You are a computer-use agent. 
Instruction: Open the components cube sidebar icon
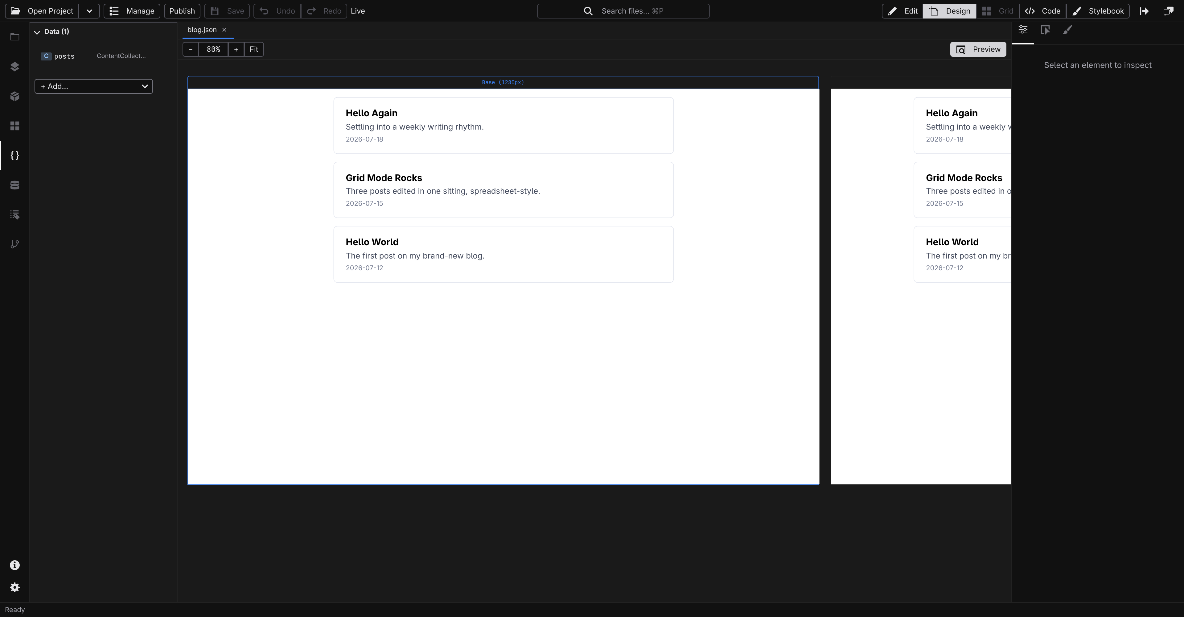[x=15, y=96]
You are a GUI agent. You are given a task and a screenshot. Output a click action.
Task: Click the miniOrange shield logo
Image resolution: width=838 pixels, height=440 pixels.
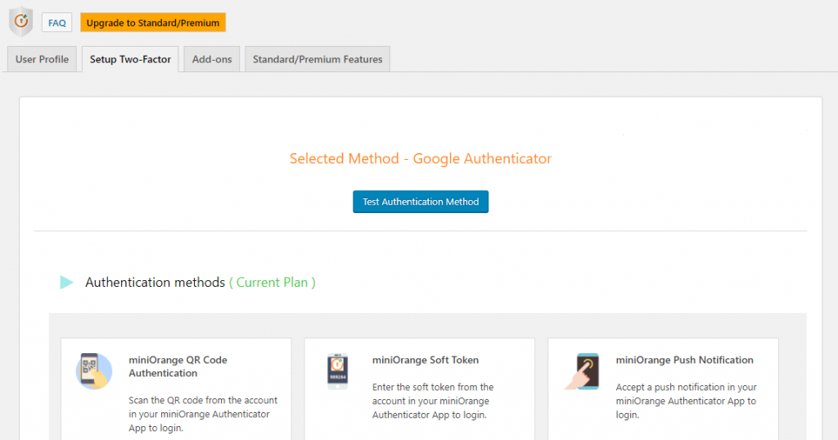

*REQUEST*: Rewrite all the material above with every "agent" changed to "assistant" and nothing else altered. Leave the pictures out.

*RESPONSE FOR THIS EXERCISE*:
You are a computer-use assistant. 
Instruction: Open the components cube sidebar icon
[x=15, y=96]
You are a GUI assistant. You are given a task and a screenshot. Output a click action.
Task: Click the miniOrange shield logo
Image resolution: width=838 pixels, height=440 pixels.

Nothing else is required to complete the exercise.